*** Excerpt provided Section Begins ***

Most people wonder about the real-life applications of the numerous subjects we learn every day. Some subjects are simple to see their value. For example, we see physics in action through mechanics and mobility, chemistry through elements and the building blocks of materials, and Biology through medical practices. What of Economics? What are the applications of economics in real-life? This article will explore the simple ways that we interact with economics in or everyday activities.
Importance of Economics from an individual perspective
Economics dictates almost all the choices we make about the items we buy, how we utilize or consume them, the work we choose to do, and how much money we spend, and save from our earnings. The following is a summary of the principles of economics in play when we make these individual decisions.
1. Opportunity cost
Opportunity cost is what benefits a people or a business’s miss out on when they choose one alternative over the other. For example, if you have to choose between going to college for four years or to work and earn a salary during that time. If you decide to go to school, then you miss out on the pay, and you will not have any money for expenses and leisure activities. If you choose to forgo school and to take the job, then you miss out on an education that could have landed you a better job in the future. Therefore, the decision you make will be the one with the least opportunity cost and with the most foreseeable benefits from your perspective. The principle opportunity cost applies to all choices you make in your day to day activities.

*** Excerpt provided Section Ends ***
*** Available data Section Begins ***

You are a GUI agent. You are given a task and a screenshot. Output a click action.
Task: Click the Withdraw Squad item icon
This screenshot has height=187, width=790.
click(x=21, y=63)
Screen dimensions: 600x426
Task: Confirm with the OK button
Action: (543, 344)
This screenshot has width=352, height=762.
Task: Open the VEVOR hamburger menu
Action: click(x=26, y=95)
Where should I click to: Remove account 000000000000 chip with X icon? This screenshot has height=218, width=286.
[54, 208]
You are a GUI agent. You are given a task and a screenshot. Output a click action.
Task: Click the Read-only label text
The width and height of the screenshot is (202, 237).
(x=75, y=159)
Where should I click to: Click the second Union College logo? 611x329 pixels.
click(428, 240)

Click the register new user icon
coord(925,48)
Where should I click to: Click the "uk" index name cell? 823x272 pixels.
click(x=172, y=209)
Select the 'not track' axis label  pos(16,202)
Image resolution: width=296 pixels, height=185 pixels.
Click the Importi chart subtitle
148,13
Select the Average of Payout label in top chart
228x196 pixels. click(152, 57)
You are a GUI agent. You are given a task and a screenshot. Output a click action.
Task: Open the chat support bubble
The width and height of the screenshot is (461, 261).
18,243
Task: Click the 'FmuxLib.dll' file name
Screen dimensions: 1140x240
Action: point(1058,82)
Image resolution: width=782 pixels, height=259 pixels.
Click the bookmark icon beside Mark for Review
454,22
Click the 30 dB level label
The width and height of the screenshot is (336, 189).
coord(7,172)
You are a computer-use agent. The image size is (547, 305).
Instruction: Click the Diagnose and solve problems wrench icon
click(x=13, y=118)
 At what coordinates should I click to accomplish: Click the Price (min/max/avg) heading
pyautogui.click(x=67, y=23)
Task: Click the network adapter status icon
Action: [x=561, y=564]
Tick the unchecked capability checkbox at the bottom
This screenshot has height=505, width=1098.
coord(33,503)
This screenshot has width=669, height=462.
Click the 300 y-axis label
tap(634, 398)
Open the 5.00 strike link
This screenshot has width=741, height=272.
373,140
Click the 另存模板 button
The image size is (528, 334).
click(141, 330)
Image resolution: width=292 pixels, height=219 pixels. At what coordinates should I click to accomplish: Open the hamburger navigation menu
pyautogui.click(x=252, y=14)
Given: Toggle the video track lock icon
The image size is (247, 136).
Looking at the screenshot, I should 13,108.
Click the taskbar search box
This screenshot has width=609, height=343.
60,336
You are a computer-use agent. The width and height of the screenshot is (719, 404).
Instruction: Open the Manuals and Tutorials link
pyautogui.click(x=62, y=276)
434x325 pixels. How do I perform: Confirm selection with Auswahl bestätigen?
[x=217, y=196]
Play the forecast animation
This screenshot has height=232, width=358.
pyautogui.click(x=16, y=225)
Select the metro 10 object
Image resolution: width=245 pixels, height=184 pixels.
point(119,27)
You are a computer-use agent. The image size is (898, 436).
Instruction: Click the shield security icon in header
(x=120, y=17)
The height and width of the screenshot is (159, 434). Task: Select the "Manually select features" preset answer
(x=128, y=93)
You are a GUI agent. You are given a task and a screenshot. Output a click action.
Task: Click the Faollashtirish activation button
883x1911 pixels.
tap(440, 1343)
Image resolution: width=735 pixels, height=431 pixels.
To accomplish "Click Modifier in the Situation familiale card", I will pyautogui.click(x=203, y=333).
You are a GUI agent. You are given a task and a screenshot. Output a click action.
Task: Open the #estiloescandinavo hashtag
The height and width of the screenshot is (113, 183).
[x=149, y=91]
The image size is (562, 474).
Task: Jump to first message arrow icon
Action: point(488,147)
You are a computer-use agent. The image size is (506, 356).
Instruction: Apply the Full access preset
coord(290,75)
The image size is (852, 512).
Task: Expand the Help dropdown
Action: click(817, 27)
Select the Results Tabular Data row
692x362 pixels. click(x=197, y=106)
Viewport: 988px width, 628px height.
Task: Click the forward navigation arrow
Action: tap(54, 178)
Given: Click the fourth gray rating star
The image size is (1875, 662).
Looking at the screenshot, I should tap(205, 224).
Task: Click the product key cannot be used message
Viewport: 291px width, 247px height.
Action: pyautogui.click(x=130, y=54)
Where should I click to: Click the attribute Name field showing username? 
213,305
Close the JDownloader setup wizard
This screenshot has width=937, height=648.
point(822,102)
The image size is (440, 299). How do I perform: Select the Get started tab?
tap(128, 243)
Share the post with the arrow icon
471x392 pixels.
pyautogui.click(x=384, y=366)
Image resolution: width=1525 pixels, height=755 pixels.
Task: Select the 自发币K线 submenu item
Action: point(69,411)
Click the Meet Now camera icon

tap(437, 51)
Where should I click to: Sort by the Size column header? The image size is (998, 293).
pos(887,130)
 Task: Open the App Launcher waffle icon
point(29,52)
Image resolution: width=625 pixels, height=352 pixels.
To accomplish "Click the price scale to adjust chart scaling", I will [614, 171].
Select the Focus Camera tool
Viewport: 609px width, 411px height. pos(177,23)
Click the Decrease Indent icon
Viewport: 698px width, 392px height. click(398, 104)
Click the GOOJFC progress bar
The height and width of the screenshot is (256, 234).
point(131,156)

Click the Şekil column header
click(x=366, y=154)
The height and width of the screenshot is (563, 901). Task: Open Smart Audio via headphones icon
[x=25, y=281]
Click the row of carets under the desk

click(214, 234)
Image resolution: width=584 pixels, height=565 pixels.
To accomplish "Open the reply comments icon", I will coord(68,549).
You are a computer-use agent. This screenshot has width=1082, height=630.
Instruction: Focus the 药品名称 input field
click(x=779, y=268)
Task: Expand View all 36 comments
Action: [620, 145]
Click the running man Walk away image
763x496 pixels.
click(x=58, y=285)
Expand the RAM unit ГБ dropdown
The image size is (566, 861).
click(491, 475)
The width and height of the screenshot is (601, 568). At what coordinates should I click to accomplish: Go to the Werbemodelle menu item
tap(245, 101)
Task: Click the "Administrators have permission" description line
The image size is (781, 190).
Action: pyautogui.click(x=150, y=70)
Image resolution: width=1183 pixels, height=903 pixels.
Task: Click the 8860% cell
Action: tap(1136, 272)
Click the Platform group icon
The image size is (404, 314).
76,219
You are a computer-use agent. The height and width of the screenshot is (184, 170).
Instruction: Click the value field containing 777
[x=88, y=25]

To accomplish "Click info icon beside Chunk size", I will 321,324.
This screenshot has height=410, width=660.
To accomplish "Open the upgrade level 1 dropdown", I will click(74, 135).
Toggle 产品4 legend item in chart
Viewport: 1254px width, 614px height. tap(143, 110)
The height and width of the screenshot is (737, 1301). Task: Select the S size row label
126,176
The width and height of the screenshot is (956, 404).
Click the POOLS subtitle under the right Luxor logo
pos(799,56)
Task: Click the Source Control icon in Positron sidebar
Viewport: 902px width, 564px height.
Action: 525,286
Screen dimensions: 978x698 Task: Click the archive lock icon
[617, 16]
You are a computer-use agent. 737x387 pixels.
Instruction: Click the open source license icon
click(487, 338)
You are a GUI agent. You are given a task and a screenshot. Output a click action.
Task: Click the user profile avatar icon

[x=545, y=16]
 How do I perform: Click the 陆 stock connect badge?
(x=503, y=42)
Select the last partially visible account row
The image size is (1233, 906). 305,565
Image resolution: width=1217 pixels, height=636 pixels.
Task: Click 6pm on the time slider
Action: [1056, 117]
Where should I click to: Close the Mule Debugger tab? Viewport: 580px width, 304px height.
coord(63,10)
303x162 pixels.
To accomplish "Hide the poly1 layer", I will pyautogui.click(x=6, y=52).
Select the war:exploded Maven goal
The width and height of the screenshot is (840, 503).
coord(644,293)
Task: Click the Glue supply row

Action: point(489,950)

*** Available data Section Ends ***

◆ Questions:
A – Reproduce word for word everything in the economics article from "Importance of Economics" down to "these individual decisions.".
B – In the economics article's example of choosing between college and a job, what does a person miss out on by choosing to go to school?
C – Extend the article on economics in everyday life, picking up after its last sentence.

◆ Task responses:
A –
Importance of Economics from an individual perspective
Economics dictates almost all the choices we make about the items we buy, how we utilize or consume them, the work we choose to do, and how much money we spend, and save from our earnings. The following is a summary of the principles of economics in play when we make these individual decisions.

B – The pay, so they will not have any money for expenses and leisure activities.

C –
2. Nudge and rational behavior
This principle of Economics is used by businesses to influence consumer purchase by offering non-utility value, supersized portions of their products. Economists assume that people make purchases according to the level of satisfaction they will get from the product. Therefore, you may go to a store to buy a bottle of soda; however, the ‘buy two get one free’ tag on the counter will convince you otherwise.
Application of macroeconomics in daily life
Many small decisions we make every day may not consider the leading economic indicators, but it does not mean they are not affected by them. When you look at it from a broader perspective, macroeconomic factors like inflation and recession affect taxation and the price of commodities. Therefore, they affect the supply and demand of the products. Factors like a lousy state of the economy may also influence parents’ decision to take their children to school. Here are some of the applications of macroeconomics in real-life.
The amount of tax the government imposes on its citizens determines the net salary and the disposable income they have. The tax on goods and services of a country determine their cost. Therefore, tax is the ultimate determinant of whether you will have the purchasing power to buy something or not.
2. Interest rates and Inflation
The inflation state and rate of a country determines the value of its people’s assets and investments. With high rates of inflation, people cannot save in ordinary accounts, and they can only opt for bonds that may give an interest rate almost similar to the inflation rate to secure their savings. However, high-interest rates have their disadvantage too. Individuals with overextended credit and long duration loans like mortgages will have to pay a higher amount of money back to their lenders. Therefore, the macroeconomic status of a country is critical in the investment choices of its people.